Excita, Domine, potentiam tuam, et veni. Today too, we have many reasons to associate ourselves with this Advent prayer of the Church. For all its new hopes and possibilities, our world is at the same time troubled by the sense that moral consensus is collapsing, consensus without which juridical and political structures cannot function. Consequently the forces mobilized for the defence of such structures seem doomed to failure.
...The psychological destruction of children, in which human persons are reduced to articles of merchandise, is a terrifying sign of the times. From Bishops of developing countries I hear again and again how sexual tourism threatens an entire generation and damages its freedom and its human dignity. The Book of Revelation includes among the great sins of Babylon – the symbol of the world’s great irreligious cities – the fact that it trades with bodies and souls and treats them as commodities (cf. Rev 18:13)...

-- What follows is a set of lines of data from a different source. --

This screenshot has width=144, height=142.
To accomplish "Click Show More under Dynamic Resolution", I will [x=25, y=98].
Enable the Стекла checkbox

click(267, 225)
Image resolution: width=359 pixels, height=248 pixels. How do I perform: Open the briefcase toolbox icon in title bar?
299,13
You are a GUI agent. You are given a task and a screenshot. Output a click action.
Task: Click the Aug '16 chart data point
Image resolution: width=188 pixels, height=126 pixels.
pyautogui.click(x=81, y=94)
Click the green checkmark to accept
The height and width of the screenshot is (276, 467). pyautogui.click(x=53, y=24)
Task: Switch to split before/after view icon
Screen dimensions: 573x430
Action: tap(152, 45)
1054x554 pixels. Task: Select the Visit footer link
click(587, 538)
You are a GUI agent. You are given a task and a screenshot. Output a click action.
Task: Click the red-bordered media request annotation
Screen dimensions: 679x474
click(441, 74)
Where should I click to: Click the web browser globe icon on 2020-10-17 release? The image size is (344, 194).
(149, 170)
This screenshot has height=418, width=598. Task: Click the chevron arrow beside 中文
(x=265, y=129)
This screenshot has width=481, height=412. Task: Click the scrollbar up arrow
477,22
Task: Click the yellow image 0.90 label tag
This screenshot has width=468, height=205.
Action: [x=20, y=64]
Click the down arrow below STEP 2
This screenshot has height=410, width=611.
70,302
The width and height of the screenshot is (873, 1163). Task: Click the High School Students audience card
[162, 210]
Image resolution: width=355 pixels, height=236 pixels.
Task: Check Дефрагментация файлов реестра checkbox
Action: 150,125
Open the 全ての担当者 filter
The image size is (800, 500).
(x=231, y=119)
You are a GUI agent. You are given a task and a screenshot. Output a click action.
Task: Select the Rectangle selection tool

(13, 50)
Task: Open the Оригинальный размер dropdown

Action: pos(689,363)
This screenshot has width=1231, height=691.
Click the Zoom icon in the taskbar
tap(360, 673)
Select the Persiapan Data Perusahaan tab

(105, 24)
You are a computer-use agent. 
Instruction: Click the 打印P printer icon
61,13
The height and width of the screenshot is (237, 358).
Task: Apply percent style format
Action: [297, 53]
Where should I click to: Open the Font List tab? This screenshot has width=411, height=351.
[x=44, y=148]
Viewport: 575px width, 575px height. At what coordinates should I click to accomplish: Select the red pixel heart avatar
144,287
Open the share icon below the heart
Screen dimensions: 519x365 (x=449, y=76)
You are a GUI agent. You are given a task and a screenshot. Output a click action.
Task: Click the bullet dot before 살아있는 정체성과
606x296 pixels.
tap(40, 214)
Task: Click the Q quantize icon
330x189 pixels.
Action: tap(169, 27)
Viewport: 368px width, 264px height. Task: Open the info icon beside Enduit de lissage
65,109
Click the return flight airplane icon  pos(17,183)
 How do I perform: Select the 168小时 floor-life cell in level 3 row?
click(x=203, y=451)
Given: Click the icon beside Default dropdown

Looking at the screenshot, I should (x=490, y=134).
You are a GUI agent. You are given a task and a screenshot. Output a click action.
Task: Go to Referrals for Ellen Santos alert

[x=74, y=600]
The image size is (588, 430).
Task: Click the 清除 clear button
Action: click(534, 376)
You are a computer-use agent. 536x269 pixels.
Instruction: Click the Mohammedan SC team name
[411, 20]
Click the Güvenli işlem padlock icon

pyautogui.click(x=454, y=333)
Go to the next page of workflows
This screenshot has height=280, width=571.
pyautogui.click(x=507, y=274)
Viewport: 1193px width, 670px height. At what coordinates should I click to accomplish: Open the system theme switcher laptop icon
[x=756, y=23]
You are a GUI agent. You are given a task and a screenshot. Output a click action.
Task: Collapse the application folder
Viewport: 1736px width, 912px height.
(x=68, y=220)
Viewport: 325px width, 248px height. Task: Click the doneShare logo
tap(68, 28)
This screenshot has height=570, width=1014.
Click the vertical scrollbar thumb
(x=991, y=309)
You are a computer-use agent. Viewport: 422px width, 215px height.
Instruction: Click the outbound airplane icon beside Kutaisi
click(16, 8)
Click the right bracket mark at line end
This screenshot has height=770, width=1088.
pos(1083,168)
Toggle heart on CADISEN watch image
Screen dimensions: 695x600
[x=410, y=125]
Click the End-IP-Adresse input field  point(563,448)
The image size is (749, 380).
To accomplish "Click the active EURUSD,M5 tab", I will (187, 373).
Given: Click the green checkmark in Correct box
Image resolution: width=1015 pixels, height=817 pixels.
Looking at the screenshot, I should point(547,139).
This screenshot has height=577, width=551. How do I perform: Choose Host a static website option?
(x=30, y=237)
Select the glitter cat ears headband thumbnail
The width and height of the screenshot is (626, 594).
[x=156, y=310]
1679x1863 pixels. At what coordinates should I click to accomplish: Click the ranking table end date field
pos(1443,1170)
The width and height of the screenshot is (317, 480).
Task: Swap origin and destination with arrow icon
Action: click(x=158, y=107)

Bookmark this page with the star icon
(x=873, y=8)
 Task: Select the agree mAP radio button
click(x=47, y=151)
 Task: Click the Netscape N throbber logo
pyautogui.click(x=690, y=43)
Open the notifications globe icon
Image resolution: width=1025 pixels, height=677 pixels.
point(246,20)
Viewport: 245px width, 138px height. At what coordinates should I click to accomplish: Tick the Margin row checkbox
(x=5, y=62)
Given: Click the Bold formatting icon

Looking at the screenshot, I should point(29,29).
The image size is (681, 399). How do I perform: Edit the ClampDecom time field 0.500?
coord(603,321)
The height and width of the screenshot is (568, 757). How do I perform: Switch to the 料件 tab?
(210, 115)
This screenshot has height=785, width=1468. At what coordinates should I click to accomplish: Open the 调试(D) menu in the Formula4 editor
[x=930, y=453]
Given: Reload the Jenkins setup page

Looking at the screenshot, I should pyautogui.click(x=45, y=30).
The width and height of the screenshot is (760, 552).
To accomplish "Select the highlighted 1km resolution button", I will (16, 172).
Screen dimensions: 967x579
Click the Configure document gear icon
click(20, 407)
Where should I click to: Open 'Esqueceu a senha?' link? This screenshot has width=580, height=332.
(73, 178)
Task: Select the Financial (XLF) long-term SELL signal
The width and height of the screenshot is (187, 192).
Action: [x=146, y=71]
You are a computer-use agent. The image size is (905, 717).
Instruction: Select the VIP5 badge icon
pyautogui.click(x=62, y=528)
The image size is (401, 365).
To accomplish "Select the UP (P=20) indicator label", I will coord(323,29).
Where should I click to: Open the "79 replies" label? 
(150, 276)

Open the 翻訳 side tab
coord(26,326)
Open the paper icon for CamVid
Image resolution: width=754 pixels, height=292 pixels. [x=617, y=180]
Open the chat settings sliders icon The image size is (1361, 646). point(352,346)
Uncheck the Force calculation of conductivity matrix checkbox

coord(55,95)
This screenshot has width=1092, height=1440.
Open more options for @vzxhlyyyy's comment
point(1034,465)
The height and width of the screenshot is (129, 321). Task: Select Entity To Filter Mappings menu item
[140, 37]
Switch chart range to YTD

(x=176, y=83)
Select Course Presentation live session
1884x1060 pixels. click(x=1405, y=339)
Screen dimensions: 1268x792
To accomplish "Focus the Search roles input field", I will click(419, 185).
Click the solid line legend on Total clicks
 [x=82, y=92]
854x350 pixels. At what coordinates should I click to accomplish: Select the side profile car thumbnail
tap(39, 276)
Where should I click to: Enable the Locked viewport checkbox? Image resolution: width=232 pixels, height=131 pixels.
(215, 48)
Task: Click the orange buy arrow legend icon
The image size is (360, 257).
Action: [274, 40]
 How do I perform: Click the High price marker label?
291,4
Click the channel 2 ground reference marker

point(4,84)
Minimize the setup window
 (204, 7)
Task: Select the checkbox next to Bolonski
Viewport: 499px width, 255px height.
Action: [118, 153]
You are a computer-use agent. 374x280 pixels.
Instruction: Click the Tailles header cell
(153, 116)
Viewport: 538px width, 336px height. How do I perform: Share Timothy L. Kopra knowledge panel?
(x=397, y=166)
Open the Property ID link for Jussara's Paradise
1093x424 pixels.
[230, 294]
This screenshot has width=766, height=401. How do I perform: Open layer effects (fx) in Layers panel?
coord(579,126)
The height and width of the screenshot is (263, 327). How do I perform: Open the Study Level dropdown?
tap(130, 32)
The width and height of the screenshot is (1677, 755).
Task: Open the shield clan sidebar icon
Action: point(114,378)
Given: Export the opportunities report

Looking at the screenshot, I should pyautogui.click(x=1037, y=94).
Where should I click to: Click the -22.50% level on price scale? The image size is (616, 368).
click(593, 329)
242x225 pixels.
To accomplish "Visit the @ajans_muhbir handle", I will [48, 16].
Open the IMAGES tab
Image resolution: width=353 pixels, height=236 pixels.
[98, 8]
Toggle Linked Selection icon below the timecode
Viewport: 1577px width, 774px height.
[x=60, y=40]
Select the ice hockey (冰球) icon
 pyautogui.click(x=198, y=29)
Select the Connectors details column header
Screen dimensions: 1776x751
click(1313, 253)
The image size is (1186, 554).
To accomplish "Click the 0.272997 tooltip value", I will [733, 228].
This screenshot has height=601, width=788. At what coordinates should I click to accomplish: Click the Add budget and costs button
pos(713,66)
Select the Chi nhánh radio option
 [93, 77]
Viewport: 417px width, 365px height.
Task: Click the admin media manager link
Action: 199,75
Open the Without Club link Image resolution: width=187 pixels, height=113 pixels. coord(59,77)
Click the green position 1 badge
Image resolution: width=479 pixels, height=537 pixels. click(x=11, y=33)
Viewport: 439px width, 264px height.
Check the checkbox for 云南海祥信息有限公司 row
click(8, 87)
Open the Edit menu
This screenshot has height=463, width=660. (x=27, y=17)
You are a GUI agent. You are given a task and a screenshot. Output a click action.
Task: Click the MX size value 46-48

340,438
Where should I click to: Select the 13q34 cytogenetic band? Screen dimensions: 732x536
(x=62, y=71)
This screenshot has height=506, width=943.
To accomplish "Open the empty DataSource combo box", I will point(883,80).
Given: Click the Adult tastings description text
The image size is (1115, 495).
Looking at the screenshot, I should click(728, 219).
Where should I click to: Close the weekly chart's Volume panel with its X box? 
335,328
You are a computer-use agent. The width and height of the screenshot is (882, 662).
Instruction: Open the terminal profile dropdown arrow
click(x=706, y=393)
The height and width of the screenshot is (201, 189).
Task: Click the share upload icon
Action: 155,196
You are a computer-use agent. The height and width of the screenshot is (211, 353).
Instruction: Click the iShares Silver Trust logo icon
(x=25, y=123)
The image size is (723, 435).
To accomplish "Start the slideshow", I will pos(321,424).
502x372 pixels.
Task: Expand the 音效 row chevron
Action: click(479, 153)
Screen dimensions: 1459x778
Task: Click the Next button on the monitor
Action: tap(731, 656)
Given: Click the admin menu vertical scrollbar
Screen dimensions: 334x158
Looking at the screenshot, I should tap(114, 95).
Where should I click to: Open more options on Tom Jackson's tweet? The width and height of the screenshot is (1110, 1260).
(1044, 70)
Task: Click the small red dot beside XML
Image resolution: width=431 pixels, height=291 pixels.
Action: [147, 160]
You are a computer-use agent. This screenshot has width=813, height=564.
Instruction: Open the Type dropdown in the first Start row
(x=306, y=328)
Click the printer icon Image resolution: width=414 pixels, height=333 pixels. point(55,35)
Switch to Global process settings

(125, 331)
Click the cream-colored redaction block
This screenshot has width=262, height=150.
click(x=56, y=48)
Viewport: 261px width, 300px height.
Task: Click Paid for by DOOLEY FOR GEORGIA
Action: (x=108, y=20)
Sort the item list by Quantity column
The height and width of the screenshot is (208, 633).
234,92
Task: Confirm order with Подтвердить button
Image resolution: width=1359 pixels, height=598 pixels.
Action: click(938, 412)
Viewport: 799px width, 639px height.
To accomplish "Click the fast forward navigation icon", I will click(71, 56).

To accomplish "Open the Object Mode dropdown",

...In the 1970s, paedophilia was theorized as something fully in conformity with man and even with children. This, however, was part of a fundamental perversion of the concept of ethos. It was maintained – even within the realm of Catholic theology – that there is no such thing as evil in itself or good in itself. There is only a “better than” and a “worse than”. Nothing is good or bad in itself. Everything depends on the circumstances and on the end in view. Anything can be good or also bad, depending upon purposes and circumstances. Morality is replaced by a calculus of consequences, and in the process it ceases to exist. The effects of such theories are evident today. Against them, Pope John Paul II, in his 1993 Encyclical Letter Veritatis Splendor, indicated with prophetic force in the great rational tradition of Christian ethos the essential and permanent foundations of moral action. Today, attention must be focussed anew on this text as a path in the formation of conscience.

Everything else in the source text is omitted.